▸ **目标**
在关于求最近K个点的选段中，Example 1 给出的点 (1, 3) 到原点的距离是多少？

▸ **选段**
★ ★ ★ ★ ★
题目描述

We have a list of points on the plane. Find the K closest points to the origin (0, 0).

(Here, the distance between two points on a plane is the Euclidean distance.)

You may return the answer in any order. The answer is guaranteed to be unique (except for the order that it is in.)

样例

Example 1:

Input: points = [[1,3],[-2,2]], K = 1
Output: [[-2,2]]
Explanation: 
The distance between (1, 3) and the origin is sqrt(10).
The distance between (-2, 2) and the origin is sqrt(8).
Since sqrt(8) < sqrt(10), (-2, 2) is closer to the origin.
We only want the closest K = 1 points from the origin, so the answer is just [[-2,2]].
Example 2:

Input: points = [[3,3],[5,-1],[-2,4]], K = 2
Output: [[3,3],[-2,4]]
(The answer [[-2,4],[3,3]] would also be accepted.)

算法1

(partition select) $O(n)$

用partition找pivot，如果pivot小于k-1，右移left，否则左移right。

时间复杂度

O（n）
O（1）

参考文献

C++ 代码

class Solution {
public:
    vector<vector<int>> kClosest(vector<vector<int>>& points, int K) {
        int n=points.size(), left=0, right=n-1;
        while(left<right)
        {
            int p=partition(points, left, right);
            if(p<K-1)
                left=p+1;
            else
                right=p-1;
        }
        return vector<vector<int>>(points.begin(), points.begin()+K);
    }

    int partition(vector<vector<int>>& points, int left, int right)
    {
        int n=points.size(), p=left, l=left+1, r=right;
        while(l<=r)
        {
            if(far(points[l], points[p])&&near(points[r], points[p]))
                swap(points[l++], points[r--]);
            else if(!far(points[l], points[p]))
                l++;
            else if(!near(points[r], points[p]))
                r--;

        }
        swap(points[r], points[p]);
        return r;
    }
    bool far(vector<int> &a, vector<int> &b)
    {
        return a[0]*a[0]+a[1]*a[1]>b[0]*b[0]+b[1]*b[1];
    }
    bool near(vector<int> &a, vector<int> &b)
    {
        return a[0]*a[0]+a[1]*a[1]<b[0]*b[0]+b[1]*b[1];
    }

};
★ ★ ★ ★ ★
▸ **数据条目**
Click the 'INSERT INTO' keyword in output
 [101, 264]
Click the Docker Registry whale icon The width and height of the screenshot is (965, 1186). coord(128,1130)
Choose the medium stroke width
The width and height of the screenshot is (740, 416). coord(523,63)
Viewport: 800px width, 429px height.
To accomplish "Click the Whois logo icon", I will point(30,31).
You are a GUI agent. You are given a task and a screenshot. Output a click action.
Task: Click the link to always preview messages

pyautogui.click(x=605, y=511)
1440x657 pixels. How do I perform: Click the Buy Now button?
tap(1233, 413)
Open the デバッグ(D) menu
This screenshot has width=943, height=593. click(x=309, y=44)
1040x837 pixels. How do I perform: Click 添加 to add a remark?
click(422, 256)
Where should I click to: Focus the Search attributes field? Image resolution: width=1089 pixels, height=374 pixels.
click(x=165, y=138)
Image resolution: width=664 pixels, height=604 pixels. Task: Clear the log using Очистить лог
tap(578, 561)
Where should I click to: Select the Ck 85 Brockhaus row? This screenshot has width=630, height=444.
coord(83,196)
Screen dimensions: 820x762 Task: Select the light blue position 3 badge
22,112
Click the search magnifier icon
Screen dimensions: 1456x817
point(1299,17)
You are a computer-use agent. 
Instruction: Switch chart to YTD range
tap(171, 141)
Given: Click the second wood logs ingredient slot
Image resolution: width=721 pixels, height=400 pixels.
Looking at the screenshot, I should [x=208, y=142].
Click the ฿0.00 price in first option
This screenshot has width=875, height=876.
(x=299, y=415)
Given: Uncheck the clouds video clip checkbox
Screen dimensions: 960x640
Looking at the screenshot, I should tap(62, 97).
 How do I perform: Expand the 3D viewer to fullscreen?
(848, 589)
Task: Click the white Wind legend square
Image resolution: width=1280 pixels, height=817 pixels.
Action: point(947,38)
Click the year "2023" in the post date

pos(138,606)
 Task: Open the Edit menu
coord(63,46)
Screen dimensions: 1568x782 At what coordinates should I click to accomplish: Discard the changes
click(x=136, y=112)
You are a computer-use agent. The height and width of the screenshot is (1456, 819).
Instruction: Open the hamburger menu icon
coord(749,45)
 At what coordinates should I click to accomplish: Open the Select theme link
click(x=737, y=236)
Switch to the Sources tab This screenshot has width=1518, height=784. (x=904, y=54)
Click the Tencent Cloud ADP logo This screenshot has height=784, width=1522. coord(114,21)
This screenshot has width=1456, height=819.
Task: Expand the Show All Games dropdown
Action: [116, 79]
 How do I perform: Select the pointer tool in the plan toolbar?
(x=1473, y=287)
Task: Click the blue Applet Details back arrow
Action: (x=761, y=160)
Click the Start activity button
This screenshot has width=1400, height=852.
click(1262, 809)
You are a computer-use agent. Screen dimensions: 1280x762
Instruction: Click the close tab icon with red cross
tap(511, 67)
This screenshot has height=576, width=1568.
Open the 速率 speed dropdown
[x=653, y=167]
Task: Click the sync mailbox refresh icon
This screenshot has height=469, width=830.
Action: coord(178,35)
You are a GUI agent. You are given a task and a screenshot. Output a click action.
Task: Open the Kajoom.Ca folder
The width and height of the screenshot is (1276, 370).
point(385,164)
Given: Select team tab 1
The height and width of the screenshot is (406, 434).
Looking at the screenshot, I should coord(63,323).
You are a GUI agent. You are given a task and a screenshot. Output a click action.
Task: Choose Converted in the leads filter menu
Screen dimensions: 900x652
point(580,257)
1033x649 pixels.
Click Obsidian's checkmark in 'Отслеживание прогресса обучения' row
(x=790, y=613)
★ ★ ★ ★ ★
▸ **输出**
sqrt(10)